2014秋季総合特集/モノ作りの変化に対応する検査機関

2014年10月24日 (金曜日)

 モノ作りの環境が大きく変化している。中国の人件費高騰とアセアンシフト。衣料品だけでなく服飾雑貨を含めたライフスタイル商品の拡大、健康・安全志向の広がりなどである。こうした変化に検査機関はどう対応するのか。下期に向けた方針を聞いた。

カケン/構造改革を進める

 カケンテストセンター(カケン)は今期、前期(96億4800万円)比微増程度の売り上げを予想する。長尾梅太郎理事長は「円安の進行、消費増税、中国の人件費アップ、競争激化など内外ともに厳しい状況にある」とし、6月から始まった3カ年計画ではこの3年間を調整期と位置づけ、構造改革に向けてグループ全体の知恵を結集する。

 カケンは8月に中国の上海科懇南通事務所を開設した。上海科懇検験服務と無錫分公司と連携し、南通地区での試験相談、デリバリー、短納期対応を目的にする。

 また、バングラデシュでは韓国のKOTITIバングラデシュと提携して10月からサービスを提供。BVCPSベトナムはカンボジアにもテリトリーを広げている。

 また、香港検査所にはインド、バングラデシュから試験依頼が入る。「香港は米ドル、人民元にも対応できアセアン、東アジアのハブ的機能を有する」と言う。

 こうしたグローバル化を進めながらも、下期は売り上げが伸びにくく、コストアップが進むとみて、構造改革に向けて業務の見直しを図っている。「とくに人材の育成と強化は重要。また、海外ビジネスの拡大、新分野の開拓、提携機関との関係をどう作っていくか」に注力する。海外の検査機関だけでなく、日本文化用品安全試験所との提携もそうした取り組みの一つである。

ボーケン/化学分析の時代が来る

 ボーケン品質評価機構(ボーケン)の堀場勇人理事長は「選ばれるボーケンを目指す」と語る。このため、人材教育、ネットワークの強化、事業領域の拡大、ボーケンウェブによる迅速な対応、フェース・ツー・フェースのコミュニケーションなどに注力する。

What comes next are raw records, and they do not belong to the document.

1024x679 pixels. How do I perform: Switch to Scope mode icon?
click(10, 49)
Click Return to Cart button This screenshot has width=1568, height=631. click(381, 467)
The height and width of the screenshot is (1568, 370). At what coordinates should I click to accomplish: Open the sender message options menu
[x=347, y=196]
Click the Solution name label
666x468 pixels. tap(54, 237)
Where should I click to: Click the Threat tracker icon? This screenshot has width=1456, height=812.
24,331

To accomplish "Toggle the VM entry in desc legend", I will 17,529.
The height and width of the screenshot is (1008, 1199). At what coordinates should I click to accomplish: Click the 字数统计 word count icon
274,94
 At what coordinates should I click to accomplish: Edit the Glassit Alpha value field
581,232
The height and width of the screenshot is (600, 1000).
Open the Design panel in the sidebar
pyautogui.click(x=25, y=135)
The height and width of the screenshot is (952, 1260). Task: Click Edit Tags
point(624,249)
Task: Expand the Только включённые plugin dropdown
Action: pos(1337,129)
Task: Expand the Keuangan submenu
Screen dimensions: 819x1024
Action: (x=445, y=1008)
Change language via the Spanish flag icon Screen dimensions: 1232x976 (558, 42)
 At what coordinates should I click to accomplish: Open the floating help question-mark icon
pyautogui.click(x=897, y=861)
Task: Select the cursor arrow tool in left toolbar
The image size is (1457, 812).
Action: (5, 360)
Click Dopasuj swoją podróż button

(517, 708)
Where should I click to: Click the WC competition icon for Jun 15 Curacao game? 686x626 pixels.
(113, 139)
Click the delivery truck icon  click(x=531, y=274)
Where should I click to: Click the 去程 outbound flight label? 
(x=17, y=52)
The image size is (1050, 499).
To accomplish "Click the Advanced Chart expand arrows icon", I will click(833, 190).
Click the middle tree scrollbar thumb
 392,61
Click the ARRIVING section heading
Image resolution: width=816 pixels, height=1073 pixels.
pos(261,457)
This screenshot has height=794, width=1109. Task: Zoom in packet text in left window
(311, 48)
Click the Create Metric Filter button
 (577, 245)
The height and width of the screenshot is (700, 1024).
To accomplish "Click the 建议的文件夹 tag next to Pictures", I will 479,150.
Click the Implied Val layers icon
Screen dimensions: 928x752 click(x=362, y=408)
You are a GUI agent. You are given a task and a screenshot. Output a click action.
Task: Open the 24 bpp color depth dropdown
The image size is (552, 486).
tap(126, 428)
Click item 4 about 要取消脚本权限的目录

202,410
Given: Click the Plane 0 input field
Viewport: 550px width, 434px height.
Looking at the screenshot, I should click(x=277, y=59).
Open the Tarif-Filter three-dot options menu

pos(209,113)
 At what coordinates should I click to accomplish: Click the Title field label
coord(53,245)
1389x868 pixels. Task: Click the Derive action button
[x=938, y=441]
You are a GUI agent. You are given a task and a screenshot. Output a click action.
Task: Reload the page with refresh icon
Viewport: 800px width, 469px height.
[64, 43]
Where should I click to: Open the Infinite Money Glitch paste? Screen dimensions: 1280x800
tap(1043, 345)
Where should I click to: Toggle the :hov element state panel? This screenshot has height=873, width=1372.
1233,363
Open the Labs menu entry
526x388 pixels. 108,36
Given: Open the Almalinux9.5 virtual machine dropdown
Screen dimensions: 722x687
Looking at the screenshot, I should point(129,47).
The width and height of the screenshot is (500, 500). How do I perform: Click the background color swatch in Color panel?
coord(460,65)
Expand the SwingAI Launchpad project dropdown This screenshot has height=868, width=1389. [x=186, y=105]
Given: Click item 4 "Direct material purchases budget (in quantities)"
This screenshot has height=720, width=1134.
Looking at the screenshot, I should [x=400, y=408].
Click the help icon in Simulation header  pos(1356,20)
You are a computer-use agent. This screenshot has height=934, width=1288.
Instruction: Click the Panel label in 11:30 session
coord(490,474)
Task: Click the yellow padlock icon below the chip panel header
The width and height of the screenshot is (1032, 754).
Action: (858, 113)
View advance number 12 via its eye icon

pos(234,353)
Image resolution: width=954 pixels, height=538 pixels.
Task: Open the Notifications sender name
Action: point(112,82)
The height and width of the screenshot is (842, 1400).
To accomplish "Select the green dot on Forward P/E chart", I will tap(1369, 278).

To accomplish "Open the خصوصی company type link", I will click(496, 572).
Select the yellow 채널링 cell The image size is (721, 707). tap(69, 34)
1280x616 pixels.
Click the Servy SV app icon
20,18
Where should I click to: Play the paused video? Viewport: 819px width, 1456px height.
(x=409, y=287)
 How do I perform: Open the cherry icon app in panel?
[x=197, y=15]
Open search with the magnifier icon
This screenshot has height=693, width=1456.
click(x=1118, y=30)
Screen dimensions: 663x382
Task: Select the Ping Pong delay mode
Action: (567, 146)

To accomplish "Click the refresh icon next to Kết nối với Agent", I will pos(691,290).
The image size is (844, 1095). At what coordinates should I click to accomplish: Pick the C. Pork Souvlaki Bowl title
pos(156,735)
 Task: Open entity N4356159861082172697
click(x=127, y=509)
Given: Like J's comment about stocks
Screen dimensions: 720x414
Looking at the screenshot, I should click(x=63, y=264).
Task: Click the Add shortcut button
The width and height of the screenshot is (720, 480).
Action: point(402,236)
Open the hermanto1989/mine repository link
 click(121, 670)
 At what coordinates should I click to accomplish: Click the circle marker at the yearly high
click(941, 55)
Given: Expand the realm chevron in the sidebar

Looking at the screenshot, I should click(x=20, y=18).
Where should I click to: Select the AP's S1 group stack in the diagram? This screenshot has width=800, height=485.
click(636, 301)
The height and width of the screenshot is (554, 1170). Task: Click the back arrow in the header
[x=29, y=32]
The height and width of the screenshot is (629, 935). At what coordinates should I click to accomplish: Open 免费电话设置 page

 上期は国内事業が持ち直す一方で、海外は停滞気味だった。中国の人件費アップの影響や円安で海外生産が様子見の状態になっている。

 とくに青島試験センターが苦戦したという。生産のアセアンシフトも一因とみられる。上海と常州の試験センターは堅調に推移。5月には南通事務所を設けて受付業務を開始した。

 インドネシアのジャカルタ試験センターはまだ投資効果が表れていない。タイではバンコク事務所を13年11月に開設、今年4月からSGSタイランドとの包括的な業務提携でバンコク試験センターに改編した。「現地生産・現地販売にも対応」していく。カンボジアもタイで管轄する。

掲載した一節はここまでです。